The Plebeian Games (Latin Ludi Plebeii) were an ancient Roman religious festival held November 4–17. The games (ludi) included both theatrical performances (ludi scaenici) and athletic competitions for the purpose of entertaining the common people of Rome.

== History ==
The Plebeian Games may have been celebrated among the common people without an official place on the religious calendar until plebeians rose to positions of highest prominence; Cicero, at least, thought they were Rome's oldest ludi. They are known to have been held each year from 220 onward, but may have been much older. It may be most accurate to say the Ludi Plebeii were first established as a public festival in 220 BC. Because the proceedings of the Plebeian Games strikingly resemble those of the Ludi Romani ("Roman Games"), T.P. Wiseman has suggested that they were created by the plebs as an assertion of their own identity, perhaps as early as the 5th or 4th century BC.

==Purpose==
The Ludi Plebeii were presented by the plebeian aediles and celebrated plebeian political liberty, but tradition varied as to freedom from what: either the tyranny of the Tarquins in the Regal period, or the dominance of the patricians, the hereditary ruling class of early Republican Rome (see "Conflict of the Orders").

==Timing and location==
According to one ancient source, the games were held in the Circus Flaminius, which was associated with the common people of Rome (plebs). Nearly all other games were held in the Circus Maximus. The Circus Flaminius was built by the plebeian censor Gaius Flaminius in 220 BC, and the annual games may have been instituted by him that year.

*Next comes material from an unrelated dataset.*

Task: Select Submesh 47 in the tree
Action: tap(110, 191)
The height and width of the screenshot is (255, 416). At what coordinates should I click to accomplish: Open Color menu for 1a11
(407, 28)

During the festival, a feast of Jupiter (Epulum Iovis) was held November 13, a cavalry parade November 14, and circus games (ludi circenses, mainly chariot races) November 15–17. The siting of the games at the Circus Flaminius may thus be an error, since the Circus Flaminius had no track for chariot racing. A procession similar to that of the Ludi Romani is likely also to have been part of the festivities.

==Miscellanea==
Plautus first presented his comedy Stichus at the Plebeian Games of 200 BC.

Livy notes that the ludi had to be repeated three times in 216 BC, owing to a vitium (ritual fault) that disrupted the correct performance of events.